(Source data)
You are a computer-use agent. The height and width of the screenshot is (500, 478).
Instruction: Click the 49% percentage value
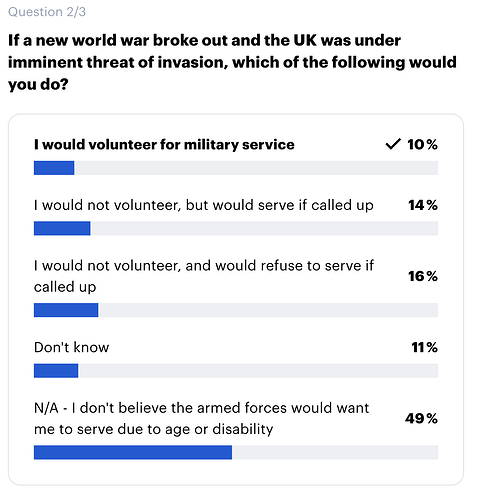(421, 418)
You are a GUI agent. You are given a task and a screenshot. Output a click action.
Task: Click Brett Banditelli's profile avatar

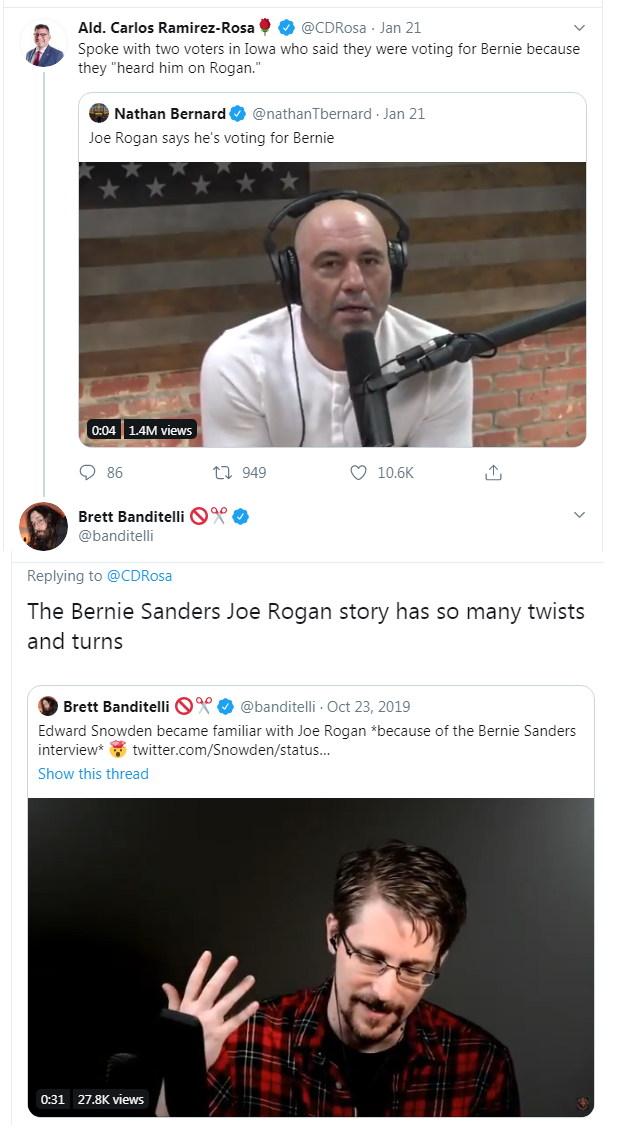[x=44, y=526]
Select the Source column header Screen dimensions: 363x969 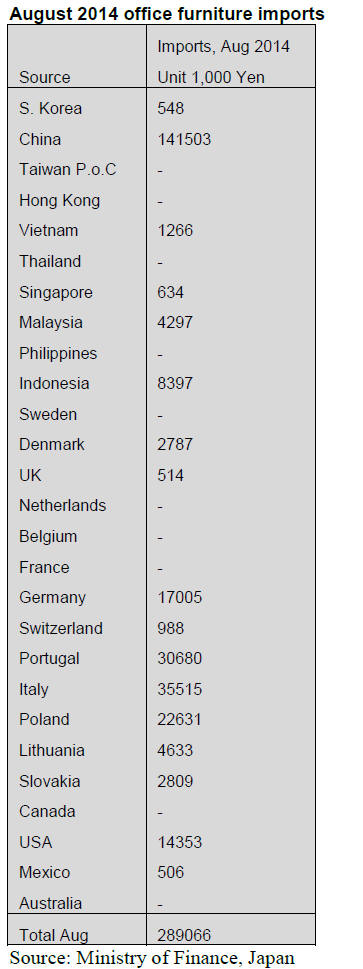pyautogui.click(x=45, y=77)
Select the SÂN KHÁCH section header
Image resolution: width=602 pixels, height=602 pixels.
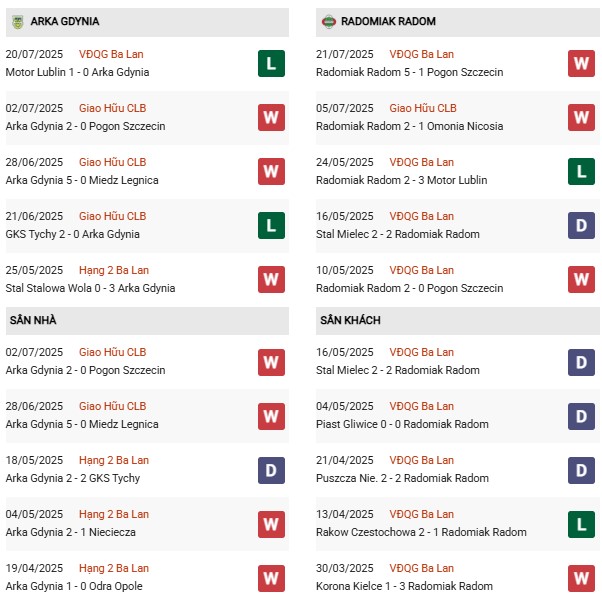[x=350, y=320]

Task directions —
Gather all lines of the records that include the word "screenshot".

Output for this exercise —
You are a computer-use agent. The height and width of the screenshot is (500, 478).
You are a GUI agent. You are given a task and a screenshot. Output a click action.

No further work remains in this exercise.